Et il se représentait la douceur de conduire à l’ombre des arbres cette jeune femme appuyée à son bras.
— Ah ! s’écria-t-il, en jetant sur elle un regard profond, que m’importent les hommes et les révolutions !
— Non, dit-elle, non ! je ne puis détacher ainsi ma pensée d’un grand peuple qui veut fonder le règne de la justice. Mon attachement aux idées nouvelles vous surprend, Monsieur Germain. Nous ne nous connaissons que depuis peu de temps. Vous ne savez pas que mon père m’apprit à lire dans le Contrat social et dans l’Évangile. Un jour, dans une promenade, il me montra Jean-Jacques. Je n’étais qu’une enfant, mais je fondis en larmes en voyant le visage assombri du plus sage des hommes. J’ai grandi dans la haine des préjugés. Plus tard, mon mari, disciple comme moi de la philosophie de la nature, voulut que notre fils s’appelât Émile et qu’on lui enseignât à travailler de ses mains. Dans sa dernière lettre, écrite il y a trois ans à bord du navire sur lequel il périt quelques jours après, il me recommandait encore les préceptes de Rousseau sur l’éducation. Je suis pénétrée de l’esprit nouveau. Je crois qu’il faut combattre pour la justice et pour la vérité.
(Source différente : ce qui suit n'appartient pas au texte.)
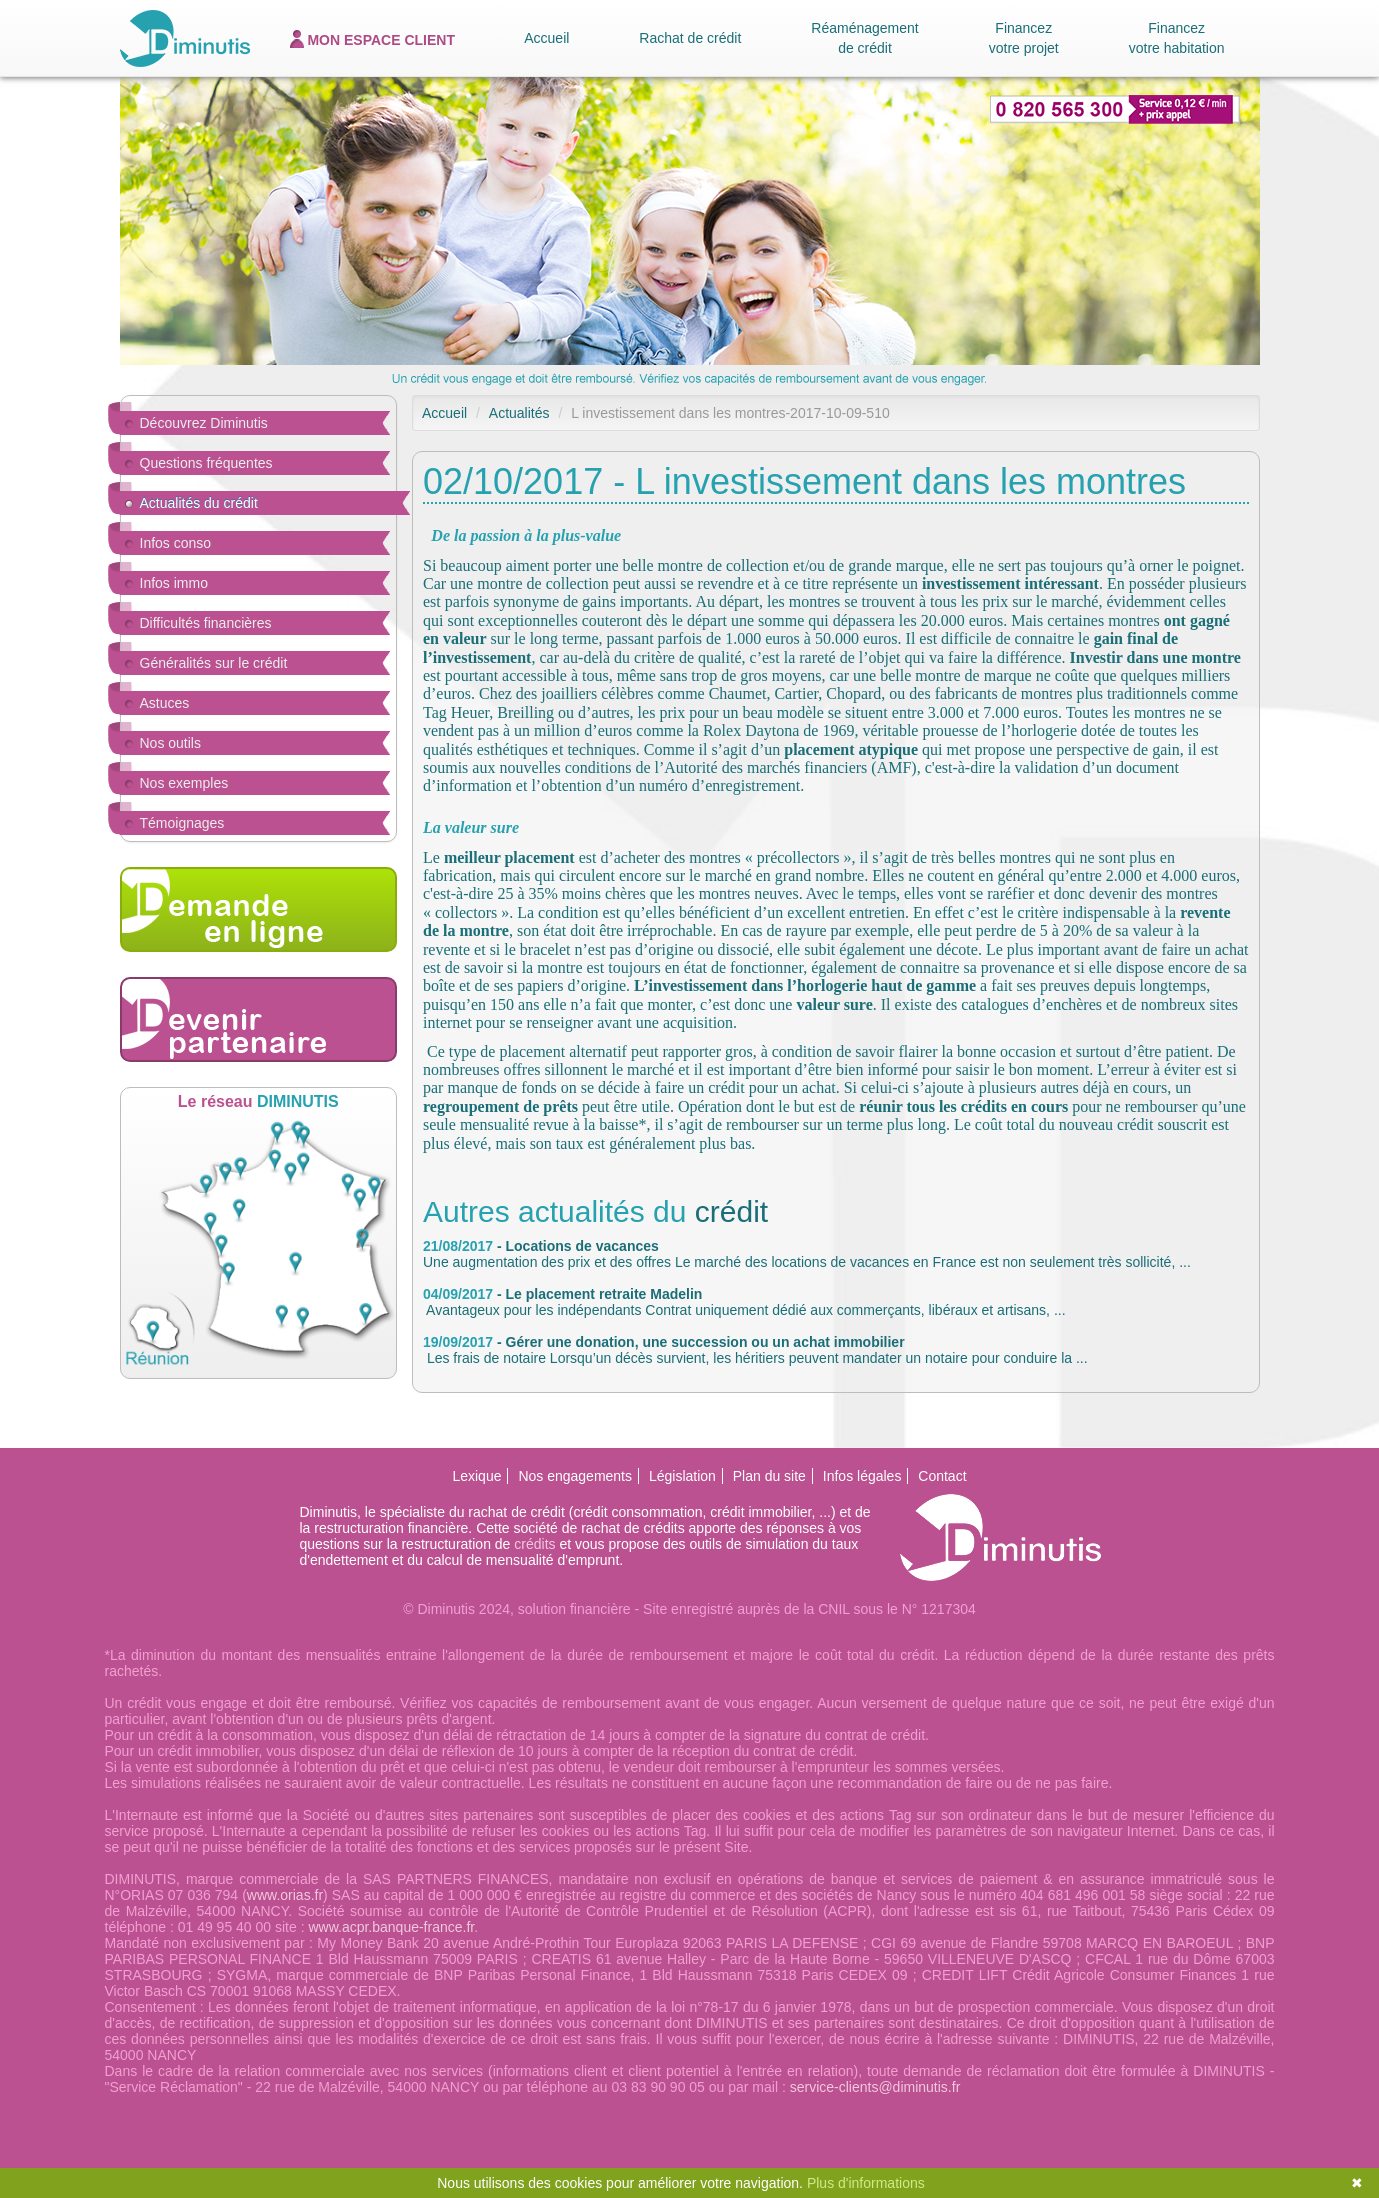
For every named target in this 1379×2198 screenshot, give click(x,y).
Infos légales (862, 1476)
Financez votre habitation (1177, 38)
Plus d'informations (866, 2183)
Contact (942, 1476)
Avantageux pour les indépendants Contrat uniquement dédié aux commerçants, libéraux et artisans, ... (744, 1302)
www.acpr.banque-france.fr (391, 1927)
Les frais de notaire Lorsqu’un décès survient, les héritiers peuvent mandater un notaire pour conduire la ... (755, 1350)
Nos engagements (575, 1476)
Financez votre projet (1024, 38)
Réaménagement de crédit (864, 38)
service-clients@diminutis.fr (875, 2087)
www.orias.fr (285, 1895)
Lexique (476, 1476)
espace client (372, 39)
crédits (534, 1544)
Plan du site (769, 1476)
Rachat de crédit (690, 38)
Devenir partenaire (259, 1019)
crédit (731, 1211)
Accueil (546, 38)
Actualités (519, 413)
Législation (682, 1476)
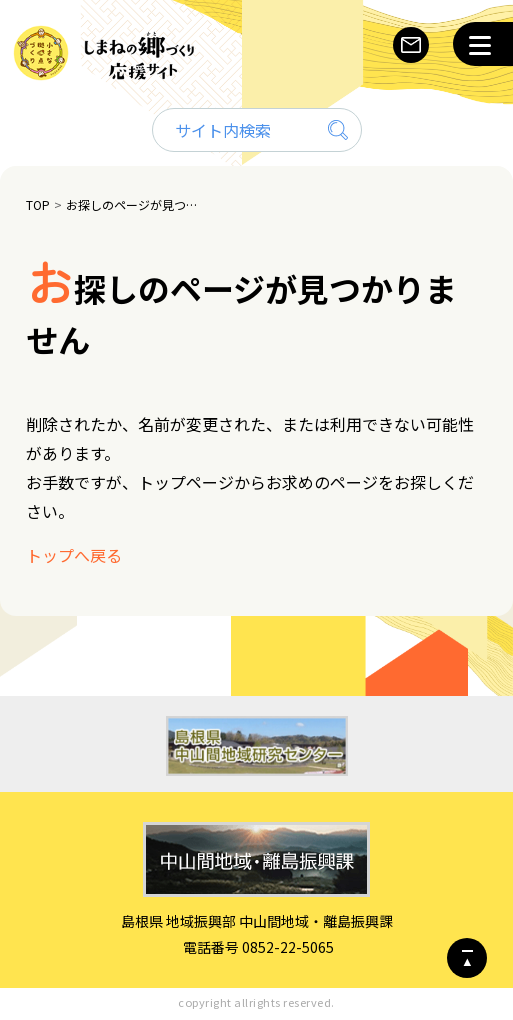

— Comme vous, Madame, soupira Germain, j’ai l’horreur du fanatisme et de la tyrannie ; j’aime comme vous la liberté, mais mon âme est sans force. Ma pensée s’échappe à chaque instant de moi-même. Je ne m’appartiens pas, et je souffre.
La jeune femme ne répondit pas. Un vieillard poussa la grille et s’avança les bras levés, en agitant son chapeau. Il ne portait ni poudre ni perruque. Des cheveux gris et longs tombaient des deux côtés de son crâne chauve. Il était entièrement vêtu de ratine grise ; les bas étaient bleus, les soulier sans boucles.
— Victoire ! victoire ! s’écriait-il. Le monstre est dans nos mains et je vous en apporte la nouvelle, Fanny !
— Mon voisin, je viens de l’entendre de M. Marcel Germain que je vous présente. Sa mère était à Angers l'amie de ma mère. Depuis six mois qu’il est à Paris il veut bien venir me voir de temps en temps au fond de mon ermitage. Monsieur Germain, vous voyez devant vous mon voisin et ami M. Franchot de La Cavanne, homme de lettres.
— Dites : Nicolas Franchot, laboureur.
— Je sais, mon voisin, que c’est ainsi que vous avez signé vos mémoires sur le commerce des grains. Je dirai donc, pour vous plaire et bien que je vous croie plus habile à manier la plume que la charrue, M. Nicolas Franchot, laboureur.